I colpi dello spread, la spinta delle istituzioni europee e le scelte "opportune" di Napolitano avevano fatto il resto. Risultato? Una transizione per nulla morbida affidata ad un Governo tecnico (?) che, a conti fatti, ha messo il centrosinistra e nello specifico il Partito Democratico nella peggior situazione possibile, come evidenziato anche dal cammino parlamentare del decreto salva Italia. E non traggano in inganno i sondaggi, che mostrano una tenuta delle forze "responsabili", dal momento che, come insegnano gli analisti di settore, per una compiuta valutazione del consenso è necessario che si diradi "la foschia dell'emergenza e della coesione nazionale". E così, mentre il PD è costretto a difendere sul territorio e tra i propri elettori una manovra iniqua e probabilmente insufficiente, l'Italia dei Valori sceglie la linea del dissenso, sistemandosi all'opposizione del "Governo delle banche" (assieme alla Lega Nord tornata alle origini ridicolo – populiste) e rompendo definitivamente l'asse del centrosinistra.
Ovviamente sulla questione è intervenuto anche Nichi Vendola che, pur avendo la "fortuna" di non avere rappresentanti in Parlamento (e dunque potendo limitarsi ad un generico "dissenso" nel merito dei provvedimenti), rischierebbe di essere tagliato fuori da una eventuale convergenza al centro dei democratici e allo stesso tempo di rinunciare all'idea di "infrangere il luogo comune secondo il quale la cosiddetta “sinistra radicale” sarebbe poco incline ad assunzioni di responsabilità" in momenti di grande difficoltà per il Paese. In una intervista a L'Unità il leader di Sel in effetti prende atto della situazione venutasi a creare, provando anche a "scavalcare" lo strappo di Di Pietro:
Non c’ è più la foto di Vasto, ma a Bersani chiedo se davvero non ci interessa più definire un’orizzonte di cambiamento, un’alternativa di governo per oltrepassare il berlusconismo. Non ci interessa più quell’elettorato di Di Pietro che è un pezzo di centrosinistra e confrontarci con la rete dei sindaci che sta nascendo attorno a De Magistris? Nell’evo che ha preceduto il governo Monti non solo il centrosinistra era dato vincente nei sondaggi, ma aveva vinto a nelle sfide più importanti come Milano. Ma era il centrosinistra del cambiamento, non genuflesso che si comporta come un chierichetto nei confronti dei poteri costituiti.

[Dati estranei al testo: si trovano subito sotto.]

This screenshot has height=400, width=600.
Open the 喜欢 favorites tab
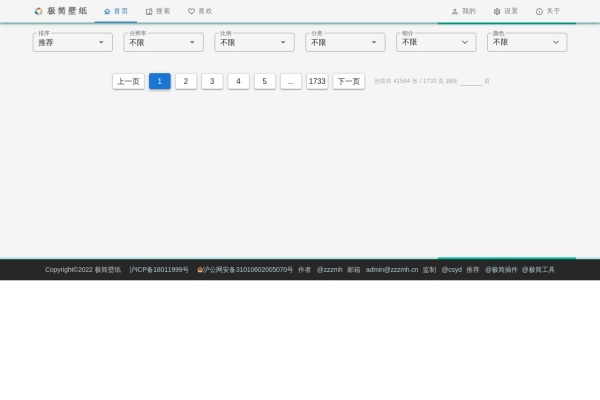click(200, 12)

Un tentativo, quello di rilanciare l'asse con Bersani, evidenziato anche dal passaggio sull'articolo 18, con un apprezzamento per le dichiarazioni di Bersani che ha il sapore dell'invito alla discussione e soprattutto alla condivisione di un percorso e al rilancio di un progetto comune. Ma il vero "pericolo" per il leader di Sel resta appunto un ipotetico schiacciamento di parte del Pd sulle posizioni del Governo Monti, una prospettiva nemmeno troppo lontana a leggere le puntuali considerazioni di Stefano Menichini, direttore di Europa:
Bersani non perde occasione per ribadire che il Pd è altra cosa e ha altri programmi rispetto a Monti. La realtà quotidiana però è di relazioni frequenti e poi c’è quel fatto ineludibile: nell’agenda di Monti, Fornero, Passera, Barca, Riccardi, Profumo stanno confluendo anni e anni di elaborazione riformista. L’intesa politica col Pd non è certo facile ma il linguaggio è comune.
Una prospettiva che il Governatore della Puglia avverte estremamente concreta, tanto da lanciare quello che è il messaggio più forte alla leadership democratica:
(Il pericolo) è l’immagine, coltivata anche da esponenti del Pd, del governo Monti non come governo d’emergenza che gestisce questa fase eccezionale con un timbro palesemente conservatore, ma come governo con un carattere costituente che allude al sistema politico e sociale del futuro. Perché su questo terreno non esisterebbe più il centrosinistra e io sarei all’opposizione.
Insomma, dalla comunanza di vedute, ai buoni consigli, agli avvertimenti fino agli ultimatum: la guerra di posizione nel centrosinistra italiano non è ancora finita e ha sempre più il sapore di un valzer sul Titanic che affonda.